Merchants and Kingship- an interpretation of Indian urban history
Susan Lewandowski
This article focuses on the role of Europeans in the commercial and political growth of the Third World.
There is a colonial bias in the literature on urbanization which claims Asian port cities to be contemporary
versions of the industrial city in nineteenth -century Europe. In the process of generating new cities,
Asian cultures kept on undergoing transformations from within, while keeping in pace with alien
elements introduced by the Europeans.
The author criticized historians for excluding religious institutions from the wider context of political and
economic change. For the study Madras City the fourth largest city was taken which was also the
colonial capital of British South India prior to 1947. Spatial growth of the city was examined and
it was found that large number of temples appear to have been built during this colonial period. .
The study suggest that before the coming of Europeans, Vijayanagara period had an explanation
as to why such institutions were built in huge numbers. It was evident that the Hinduism had a
classical ideology of danadharma (the law of gift). Gift giving was treated as kingly function
and leaders used to spend on these religious activities and rituals not only for ritual
considerations but also for the economic and political control.

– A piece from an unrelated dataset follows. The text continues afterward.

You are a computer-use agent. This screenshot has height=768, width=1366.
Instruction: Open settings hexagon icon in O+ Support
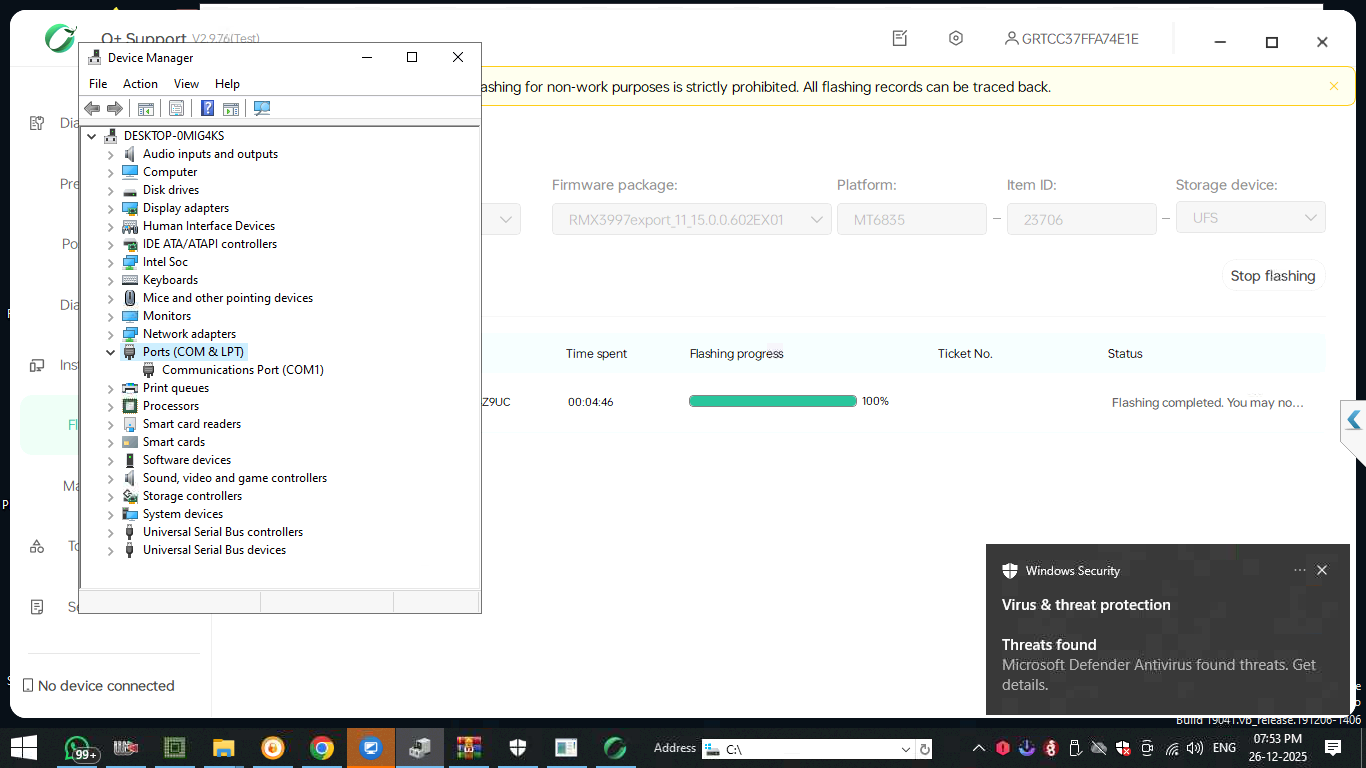(956, 39)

In 1639, Nayaka the warrior-king granted British a five-mile site and an area one mile inland for
factory and fort in hope for benefitting from increased commercial profits of European capitalist
expansion. Europeans trading in Asia were particularly dependent on the broker system for
information on marketing patterns. This enhanced the brokers' power as they began to exercise
control over a number of sectors of the urban economy in the course of the 17th century.
Temples in 18th century Madras provided a central focus for settlement. They were surrounded
by ritual square that served as the major ceremonial during processions and on festivals. From
the late 18th century British began expanding outside the fort in the northward direction, in the
course of 19th century this land would house government offices, major private firms, banking
and insurance offices and import- export firms .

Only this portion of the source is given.